The fact that a mechanism can lead us badly astray when the inputs don’t match those it is designed to handle doesn’t show it’s not a reasoning mechanism. That’s just as true of reflection as type one processes. We can mislead people by giving them arguments, at least as effectively as we can mislead them by nudging them. We can lie to them, or present data in a format they can’t easily process (we understand statistical data much better when it is presented as frequencies – e.g. out of every 1000 people who are exposed to this chemical, 4 will get cancer – compared to when it is presented as percentages). Even the classical syllogism, our paradigm of rational argument, may mislead: people tend to judge syllogisms as valid when the conclusion is true, even when they’re invalid (“All elephants have big ears; Dumbo has big ears; therefore Dumbo is an elephant”). People respond to arguments in predictable ways, as conmen know all too well. We don’t and shouldn’t conclude from that fact that presenting arguments is disrespectful or manipulative in general. It may be disrespectful or manipulative when it is done in a way that is designed to mislead – that is, when the inputs into the reasoning mechanism don’t match the kind of inputs its designed to process – but not in general.
Perhaps we have tended to think that type one thinking isn’t really reasoning because type two gets to do the philosophy and the psychology, and it doesn’t have access to the workings of type one.

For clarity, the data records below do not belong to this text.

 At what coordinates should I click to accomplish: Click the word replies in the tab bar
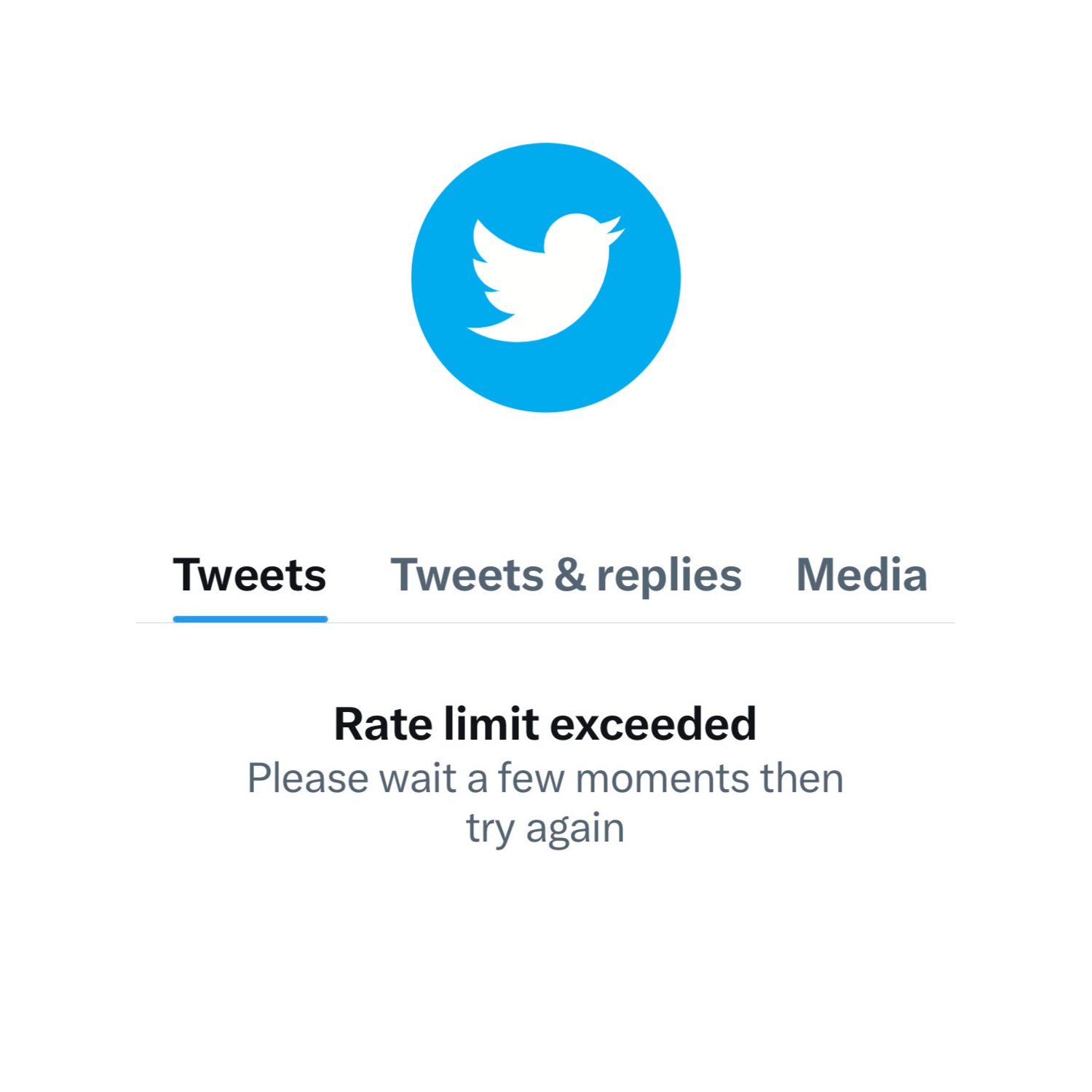click(x=669, y=577)
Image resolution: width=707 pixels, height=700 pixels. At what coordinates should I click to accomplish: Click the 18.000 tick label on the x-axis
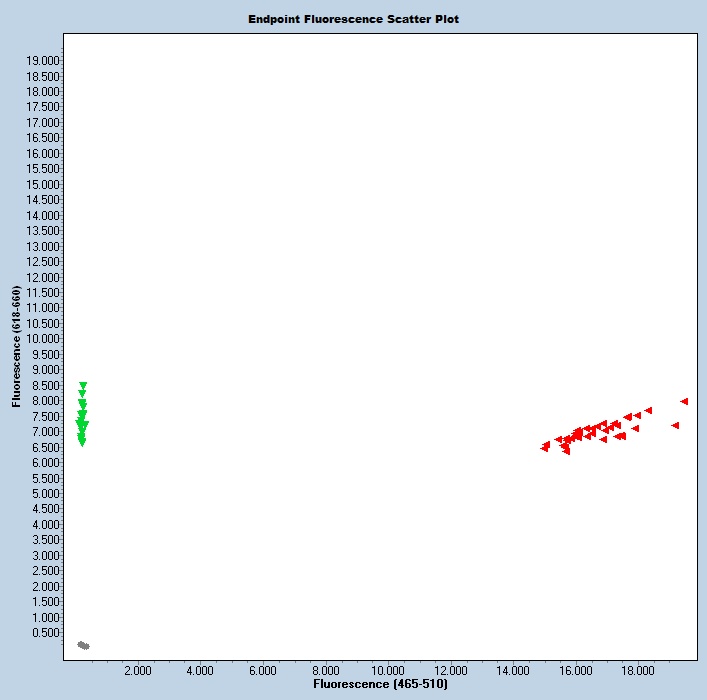(637, 670)
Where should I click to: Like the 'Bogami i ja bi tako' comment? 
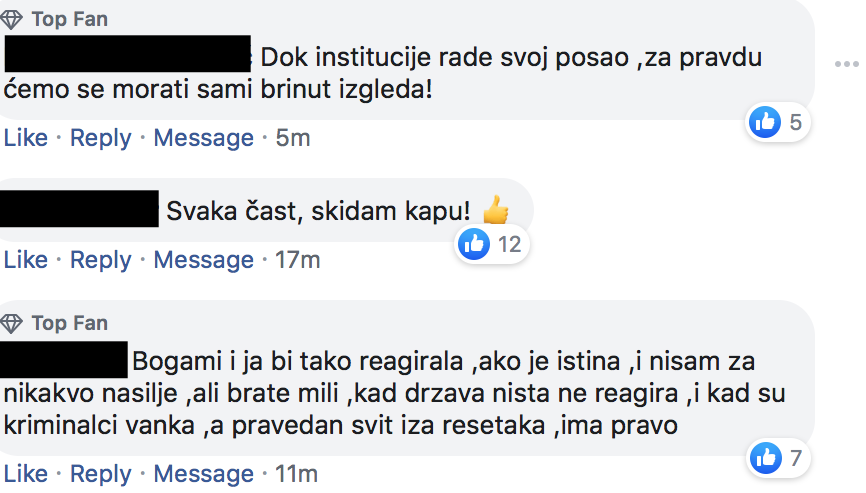pyautogui.click(x=25, y=474)
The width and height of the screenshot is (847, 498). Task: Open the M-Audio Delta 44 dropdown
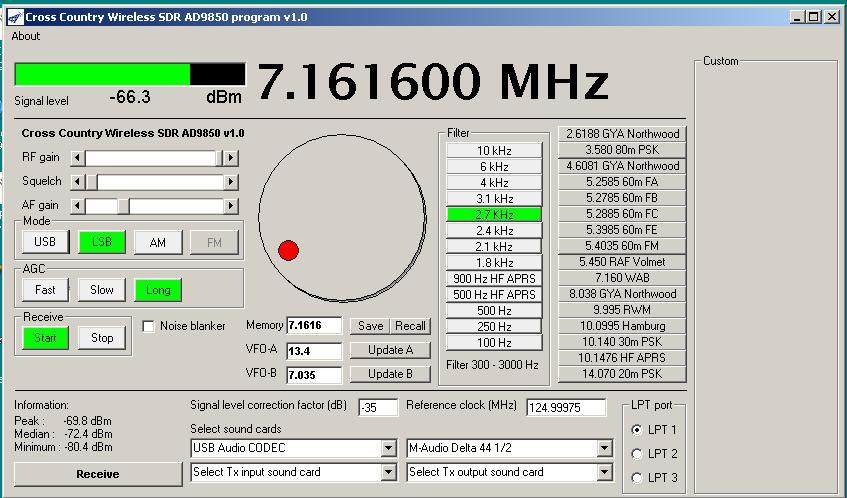(x=604, y=448)
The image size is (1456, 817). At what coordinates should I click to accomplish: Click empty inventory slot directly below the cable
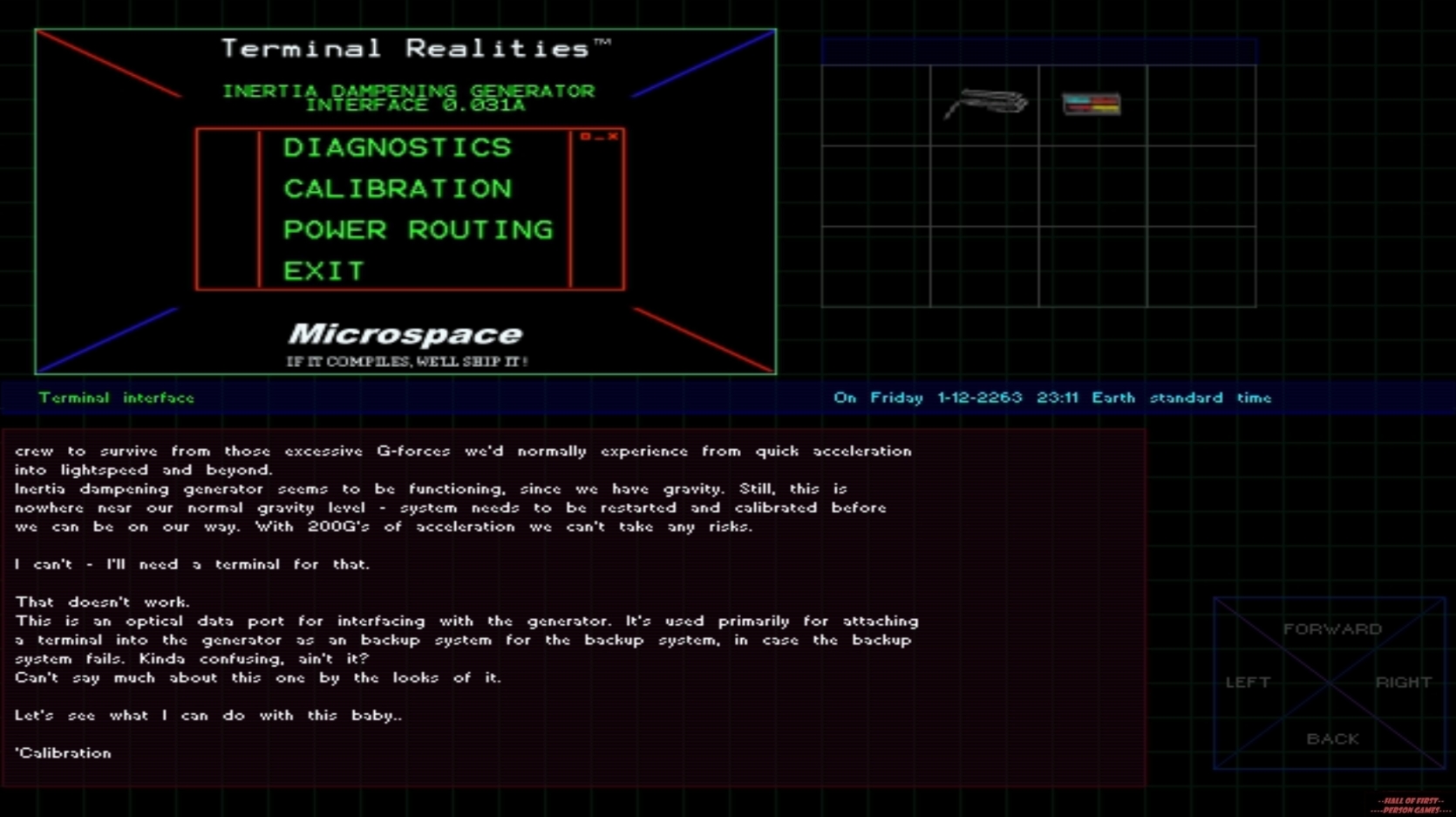(x=984, y=186)
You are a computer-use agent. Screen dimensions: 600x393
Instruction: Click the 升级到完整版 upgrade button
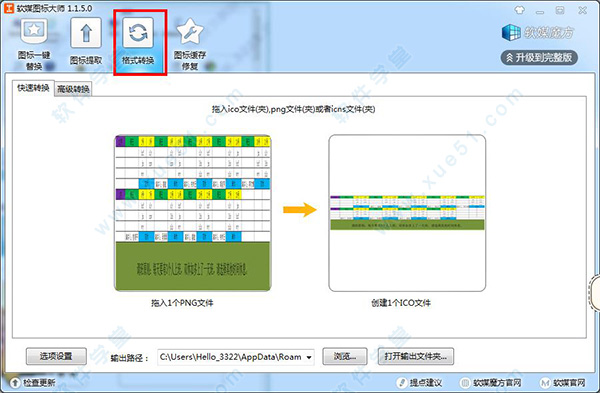pyautogui.click(x=539, y=58)
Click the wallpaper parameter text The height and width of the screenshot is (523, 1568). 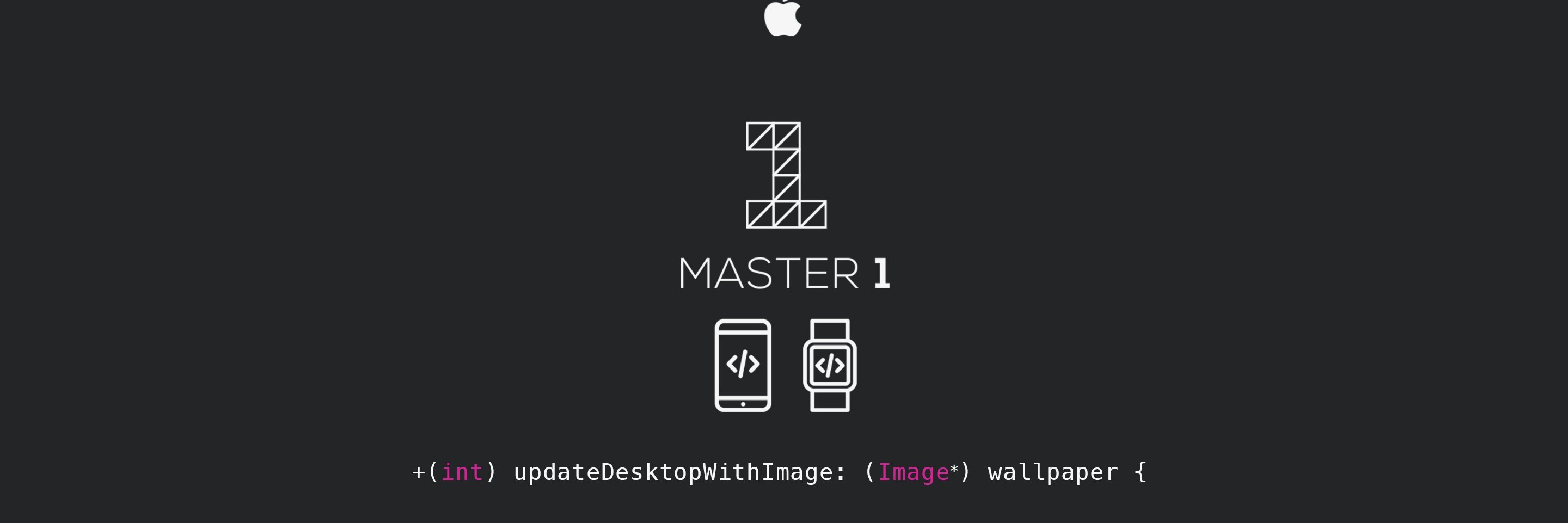point(1053,472)
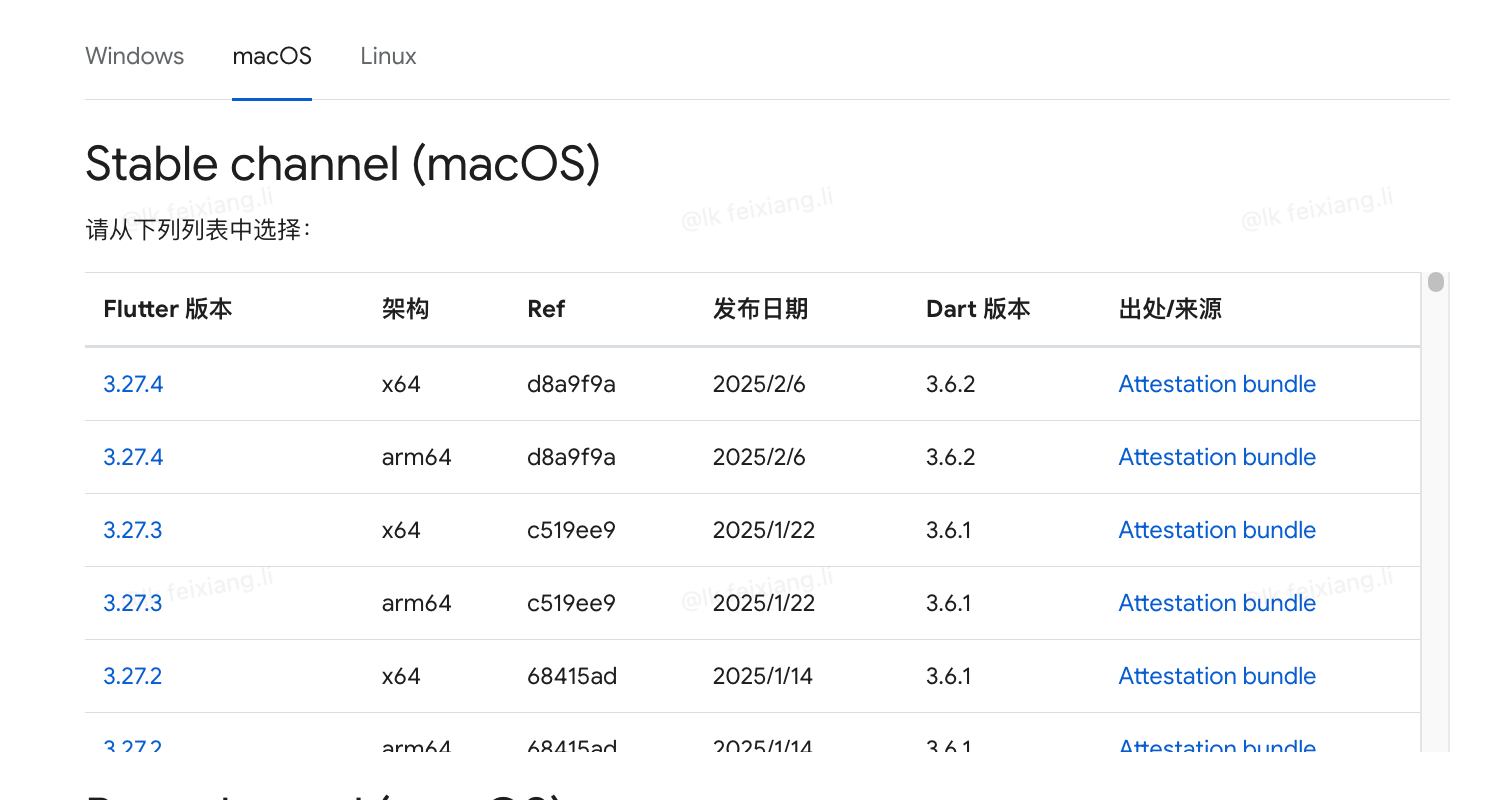Click the Ref column header
1496x800 pixels.
[x=546, y=309]
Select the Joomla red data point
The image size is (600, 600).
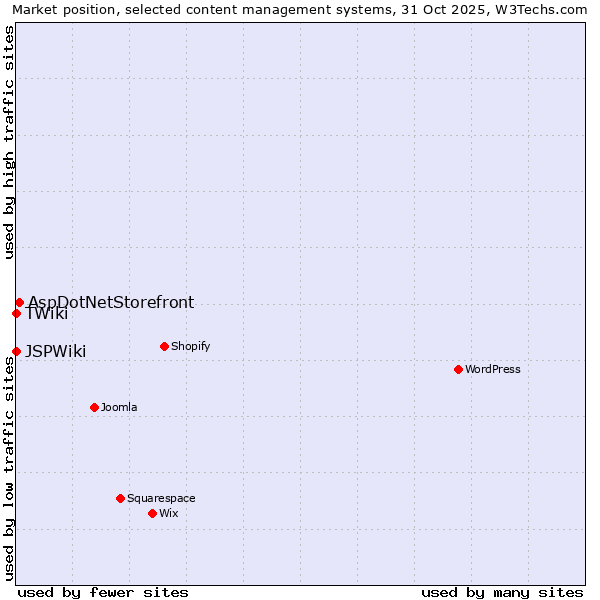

It, understandably, overvalues itself. More generally, we tend to identify ourselves with consciousness. But that’s a mistake. Nudging doesn’t bypass our agency (as John Doris, in his recent book Talking to Our Selves thinks). The nonconscious processes that respond to nudges and to features of our context are partially constitutive of our agency. As Daniel Dennett has said, in a related context, “You are not out of the loop; you are the loop”.
Reflective thinking – type two mechanisms – and the type one mechanisms that underlie our intuitions and our (so-called) biases should be thought of as on a par. They’re both reasoning mechanisms. Their purpose is to produce appropriate responses to information. They can both mislead, if the inputs they’re presented with are misleading or not the kind they’re designed to handle. We can manipulate people by giving them arguments (most obviously by lying, but you can mislead using only true statements too, as well as by taking advantage of the limitations of reflective thought) and you can manipulate people by nudging them without giving explicit reasons. Both are disrespectful, both threaten autonomy. But they’re not disrespectful because of the kind of mechanism they address.
We need to nudge appropriately, just as we need to argue appropriately: respectfully, by giving reasons (of the kind the mechanisms are designed to process). Nudging is a way of giving reasons to agents, not bypassing their reasoning or their agency.